Exercise goal »
The lines from the one containing "You are a GUI" through the last line below, both ends included, must be reproduced exactly, with no pictures.

Stored items »
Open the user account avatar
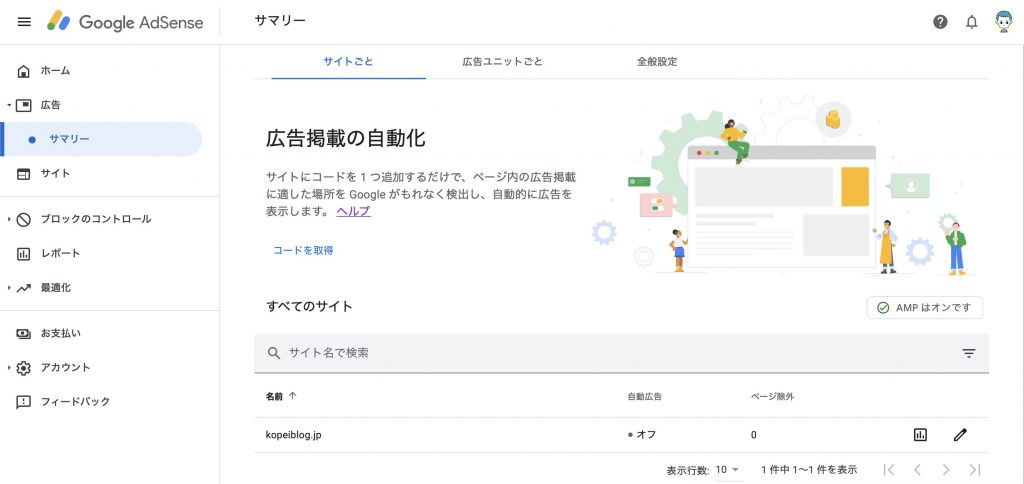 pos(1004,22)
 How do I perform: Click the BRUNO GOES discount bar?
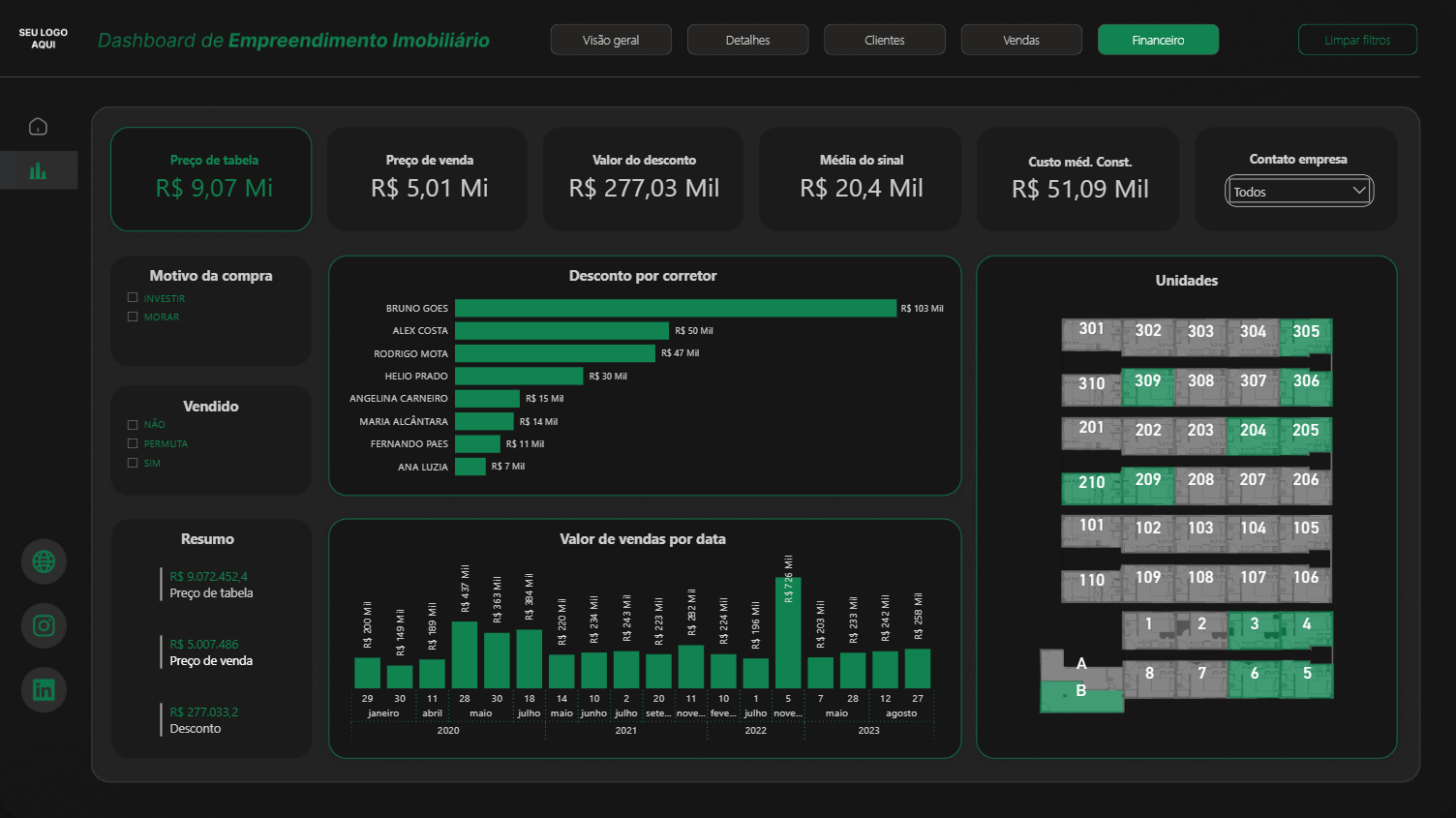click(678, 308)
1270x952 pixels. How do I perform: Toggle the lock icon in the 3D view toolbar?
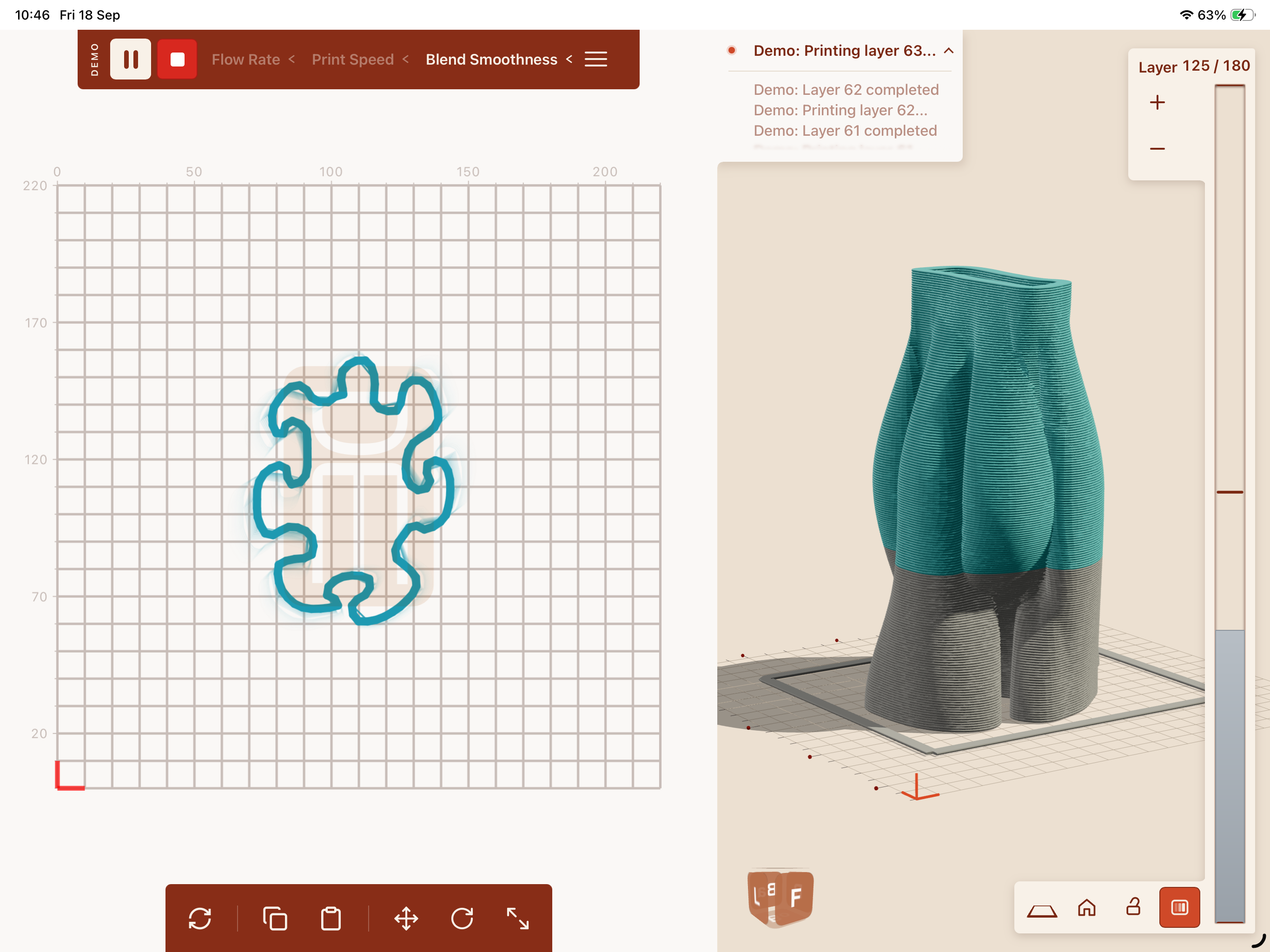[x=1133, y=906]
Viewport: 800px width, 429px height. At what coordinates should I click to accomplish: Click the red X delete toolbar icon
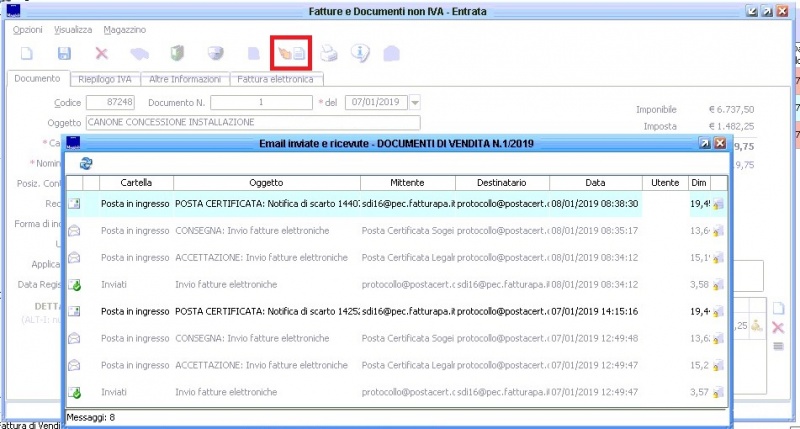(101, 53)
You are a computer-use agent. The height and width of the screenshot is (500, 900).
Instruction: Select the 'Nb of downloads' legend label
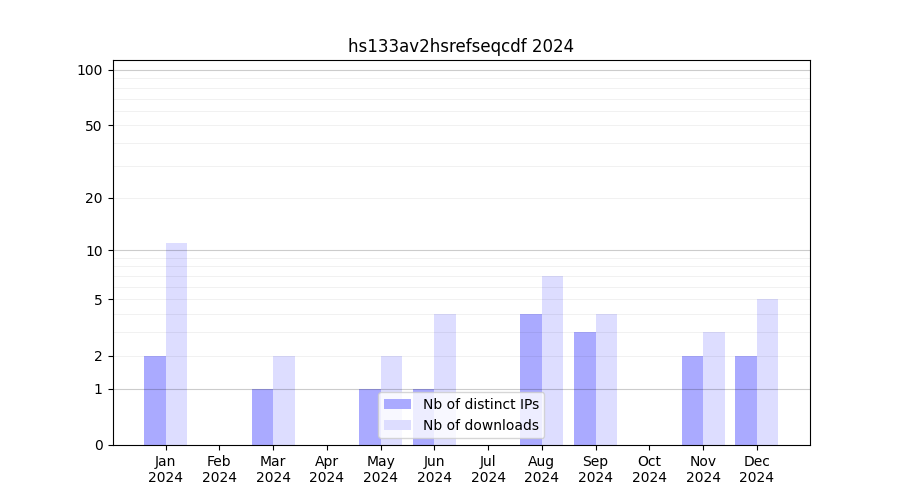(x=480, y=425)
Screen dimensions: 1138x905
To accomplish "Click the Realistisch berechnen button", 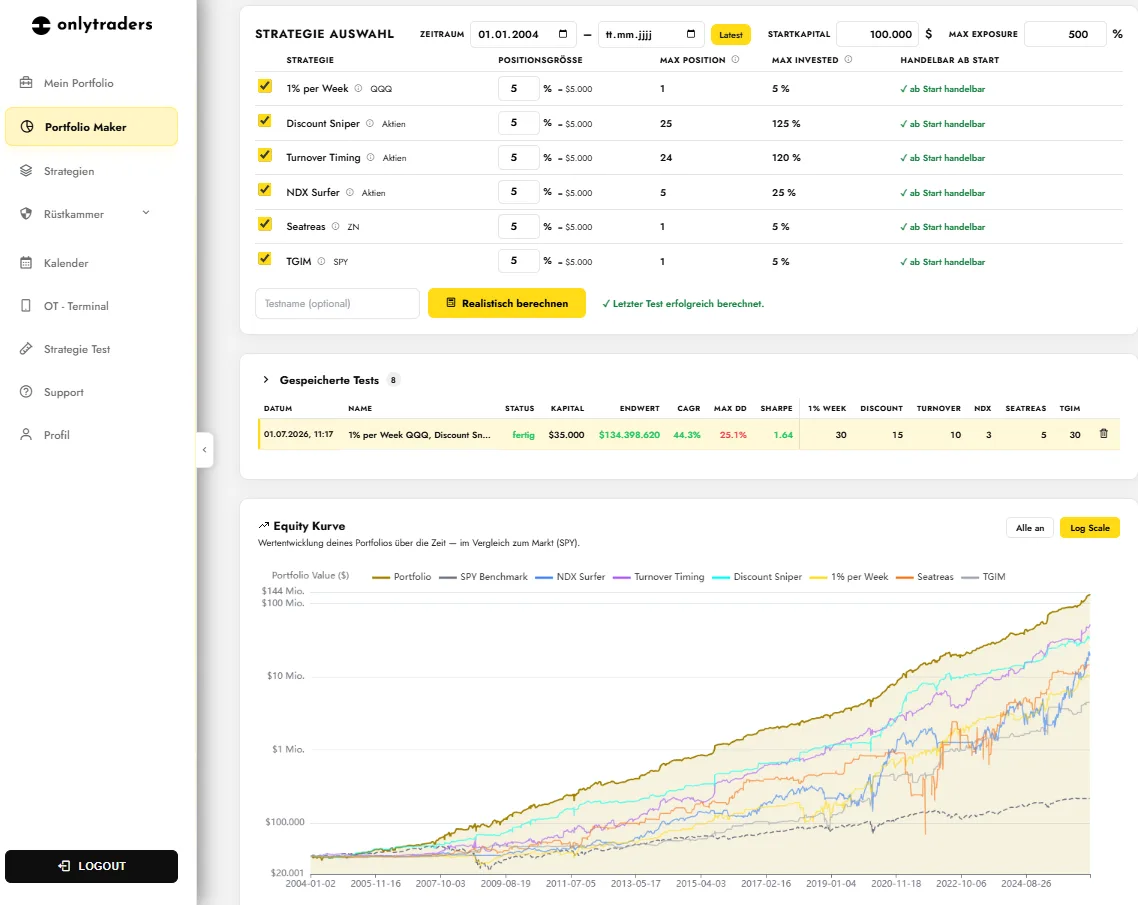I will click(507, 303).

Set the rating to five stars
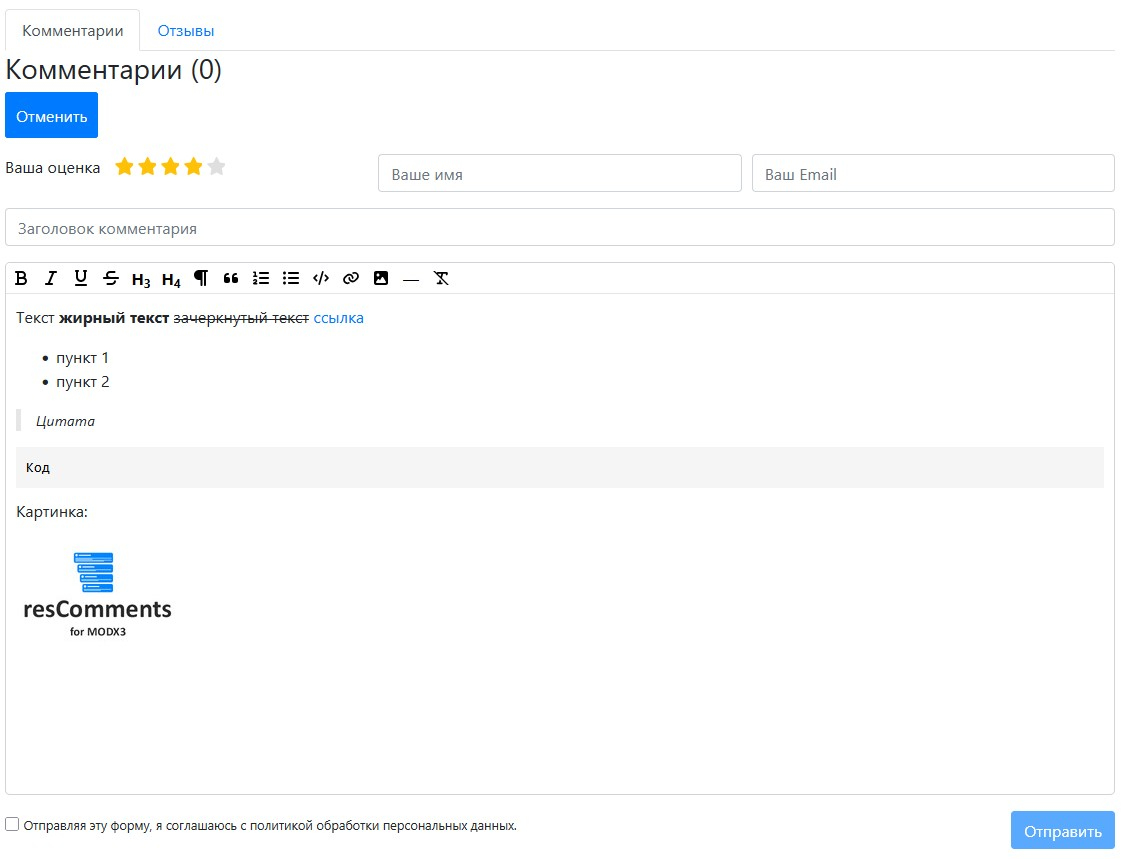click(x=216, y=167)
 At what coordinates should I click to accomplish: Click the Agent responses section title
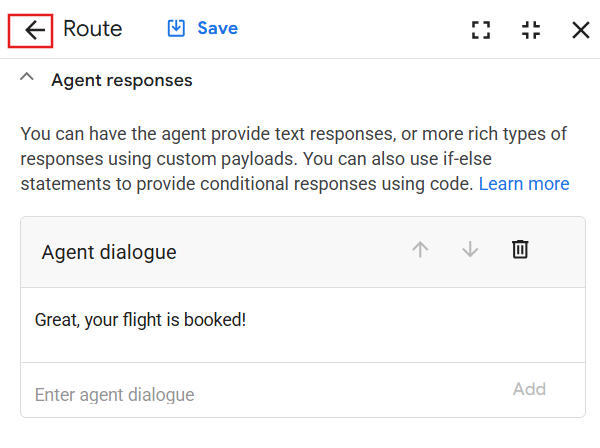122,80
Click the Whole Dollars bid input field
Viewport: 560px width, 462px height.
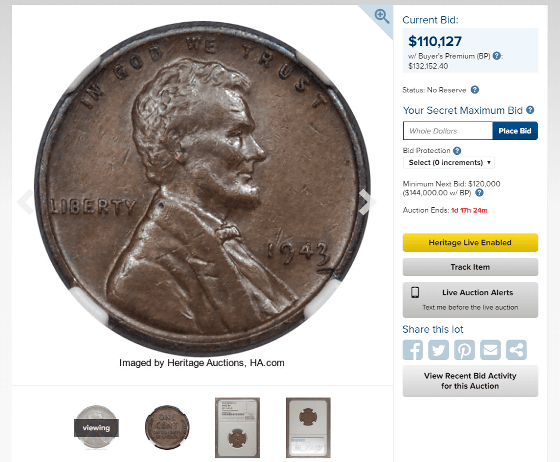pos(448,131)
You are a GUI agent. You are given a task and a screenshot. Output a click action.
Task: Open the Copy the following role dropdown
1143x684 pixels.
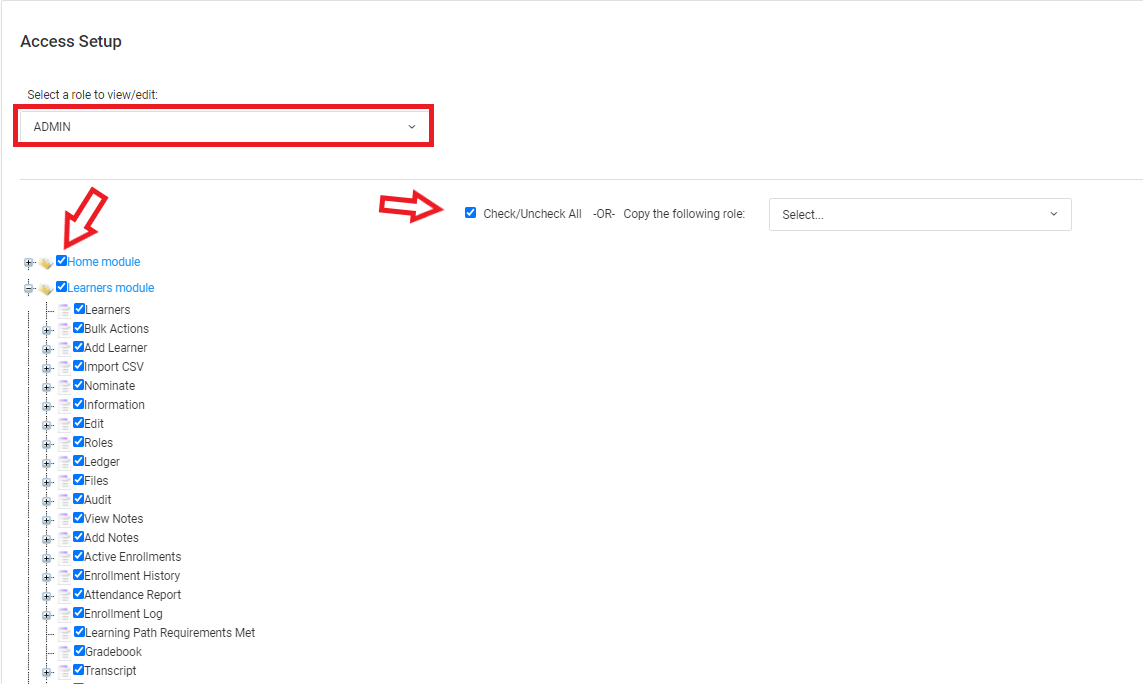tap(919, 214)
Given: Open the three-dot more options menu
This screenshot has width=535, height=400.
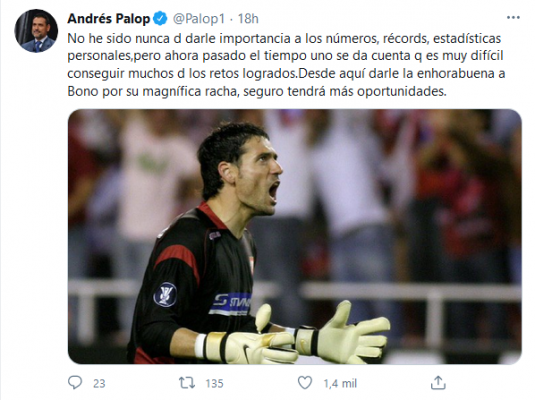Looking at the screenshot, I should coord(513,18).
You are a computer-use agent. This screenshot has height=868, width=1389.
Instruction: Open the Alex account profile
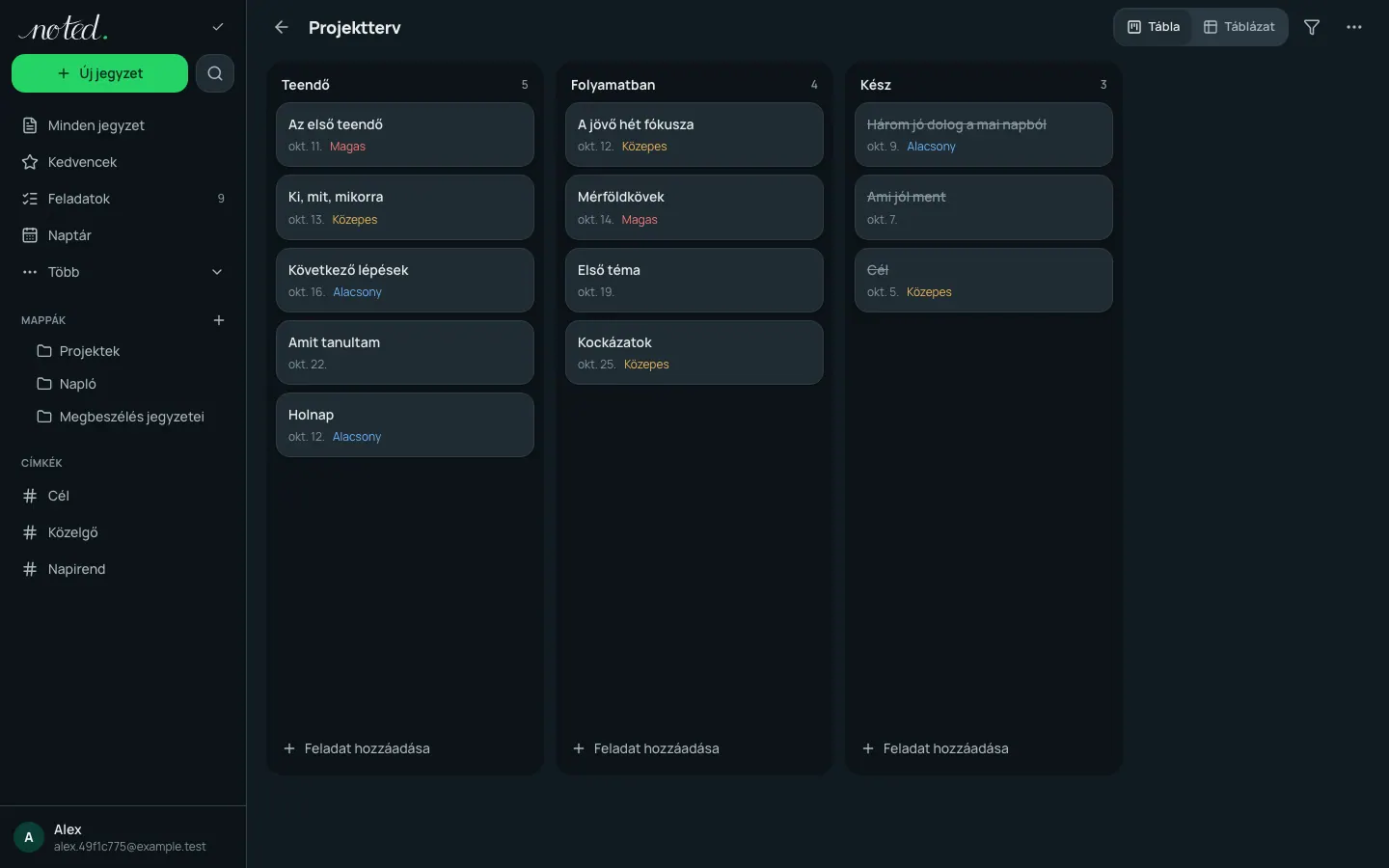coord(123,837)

Output »
You are a GUI agent. You are given a task and a screenshot. Output a click action.
Task: Open the Copy the following role dropdown
1143x684 pixels.
tap(919, 214)
Given: Open the three-dot more options menu
This screenshot has width=535, height=400.
Looking at the screenshot, I should coord(513,18).
You are a computer-use agent. This screenshot has height=868, width=1389.
Instruction: Open the Alex account profile
coord(123,837)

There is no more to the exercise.